Si j’avais pu aller en Angleterre, j’aurais été à Doullens, au retour. Mais les jours que j’ai à passer à Paris sont comptés maintenant, et ce ne sera pas encore pour cette fois. Dites-moi toujours, en attendant que je puisse réaliser un des plus chers rêves que je fasse, comment il faut s’y prendre pour vous voir. À qui demander l’autorisation ? Et ne me la refusera-t-on pas ? Adressez-moi toujours vos lettres à Nohant par la même voie que la dernière. Vous savez que M. Lebarbier de Tinan est dans une bonne position. Je pense que sa femme doit être près de lui maintenant à Angoulême. Borie est toujours en Belgique, bien triste, comme nous tous. Si vous voulez que je vous parle de moi, je vous dirai que j’ai beaucoup travaillé pour le théâtre, cette année, mais que la révocation de Bocage me retardera indéfiniment. Je ne veux pas séparer mes projets de ceux d’un artiste démocrate, brave et généreux, qu’on ruine brutalement, parce qu’il a commis le crime d’envoyer des billets gratis à des ouvriers, d’avoir des employés et des acteurs républicains, d’être républicain lui-même, d’avoir fait jouer « la Marseillaise », etc. Tels sont les considérants de sa révocation. Nous reprendrons quand même nos projets de moralisation douce et honnête, pour lesquels le théâtre est un grand moyen d’expansion, et nous viendrons à bout de prêcher l’honneur et la bonté, en dépit de la censure et des commissions.

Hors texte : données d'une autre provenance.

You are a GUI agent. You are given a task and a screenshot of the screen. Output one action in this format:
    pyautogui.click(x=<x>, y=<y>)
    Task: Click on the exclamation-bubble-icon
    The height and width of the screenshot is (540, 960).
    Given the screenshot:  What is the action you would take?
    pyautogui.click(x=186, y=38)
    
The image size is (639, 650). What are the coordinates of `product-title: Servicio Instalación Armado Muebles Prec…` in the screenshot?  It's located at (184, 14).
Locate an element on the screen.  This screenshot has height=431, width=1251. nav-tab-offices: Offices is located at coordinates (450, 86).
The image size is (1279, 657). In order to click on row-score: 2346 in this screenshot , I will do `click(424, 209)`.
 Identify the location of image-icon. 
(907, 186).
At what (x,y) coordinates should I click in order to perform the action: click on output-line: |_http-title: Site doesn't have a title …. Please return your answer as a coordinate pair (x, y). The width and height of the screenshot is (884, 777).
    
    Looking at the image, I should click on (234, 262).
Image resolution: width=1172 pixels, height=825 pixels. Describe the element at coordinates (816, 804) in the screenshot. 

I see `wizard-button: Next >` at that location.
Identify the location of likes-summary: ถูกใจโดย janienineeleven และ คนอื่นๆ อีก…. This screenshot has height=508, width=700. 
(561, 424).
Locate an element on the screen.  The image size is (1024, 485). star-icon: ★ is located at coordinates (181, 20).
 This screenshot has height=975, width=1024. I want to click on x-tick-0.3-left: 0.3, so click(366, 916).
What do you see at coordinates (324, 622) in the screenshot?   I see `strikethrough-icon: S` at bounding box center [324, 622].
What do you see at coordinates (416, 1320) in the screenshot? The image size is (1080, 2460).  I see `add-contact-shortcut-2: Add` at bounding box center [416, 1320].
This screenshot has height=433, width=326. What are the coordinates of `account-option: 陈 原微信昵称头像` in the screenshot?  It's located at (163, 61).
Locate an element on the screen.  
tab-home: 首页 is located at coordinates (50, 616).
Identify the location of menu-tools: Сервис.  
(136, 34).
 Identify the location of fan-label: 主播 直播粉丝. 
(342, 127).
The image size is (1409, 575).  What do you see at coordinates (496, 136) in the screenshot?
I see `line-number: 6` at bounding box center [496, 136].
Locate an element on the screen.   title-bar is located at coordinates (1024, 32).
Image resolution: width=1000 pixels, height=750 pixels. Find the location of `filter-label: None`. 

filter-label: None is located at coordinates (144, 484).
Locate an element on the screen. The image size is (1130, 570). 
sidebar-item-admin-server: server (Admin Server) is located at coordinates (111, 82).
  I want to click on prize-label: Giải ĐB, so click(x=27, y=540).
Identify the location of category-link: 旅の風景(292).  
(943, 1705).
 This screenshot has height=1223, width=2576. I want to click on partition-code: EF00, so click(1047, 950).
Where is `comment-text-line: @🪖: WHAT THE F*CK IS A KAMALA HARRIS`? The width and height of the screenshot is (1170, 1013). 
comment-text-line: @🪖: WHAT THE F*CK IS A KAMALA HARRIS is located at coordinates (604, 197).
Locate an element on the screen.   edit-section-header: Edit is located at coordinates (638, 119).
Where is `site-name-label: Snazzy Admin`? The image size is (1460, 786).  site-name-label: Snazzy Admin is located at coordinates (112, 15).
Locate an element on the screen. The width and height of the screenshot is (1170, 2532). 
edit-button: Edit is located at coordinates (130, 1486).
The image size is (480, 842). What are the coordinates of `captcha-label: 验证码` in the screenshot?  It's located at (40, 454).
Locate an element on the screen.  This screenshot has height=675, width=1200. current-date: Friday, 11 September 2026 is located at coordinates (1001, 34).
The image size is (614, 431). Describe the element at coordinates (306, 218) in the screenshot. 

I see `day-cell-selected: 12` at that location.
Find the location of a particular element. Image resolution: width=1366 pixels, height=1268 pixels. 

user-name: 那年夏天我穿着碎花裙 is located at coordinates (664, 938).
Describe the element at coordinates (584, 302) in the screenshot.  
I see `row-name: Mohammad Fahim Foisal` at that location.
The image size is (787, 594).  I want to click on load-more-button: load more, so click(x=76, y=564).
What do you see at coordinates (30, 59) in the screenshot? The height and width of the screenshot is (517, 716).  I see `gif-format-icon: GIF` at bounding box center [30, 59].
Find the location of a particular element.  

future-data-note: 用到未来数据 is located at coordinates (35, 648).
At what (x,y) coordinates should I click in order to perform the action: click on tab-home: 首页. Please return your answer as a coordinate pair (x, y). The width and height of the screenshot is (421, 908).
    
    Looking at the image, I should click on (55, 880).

J’ai toujours vécu à Nohant de la vie de famille, presque sans relations avec le dehors, depuis que je ne vous ai vu. Maurice ne me quitte point ; c’est un bon fils, il vous aime et il vous embrasse tendrement.

Et vous, toujours calme, toujours tendre, toujours patient et sublime, vous pensez à nous quelquefois, n’est-ce pas, et vous nous aimez ? C’est une des consolations et la plus pure gloire de ma vie, ne l’oubliez pas, que l’amitié que je vous porte et que vous me rendez.

M. Pichon n’est pas seulement originaire du Berry, il est presque natif de mon village. Sa famille, qui est une famille de paysans, demeure porte à porte avec nous. Aucante va bien et vous aime.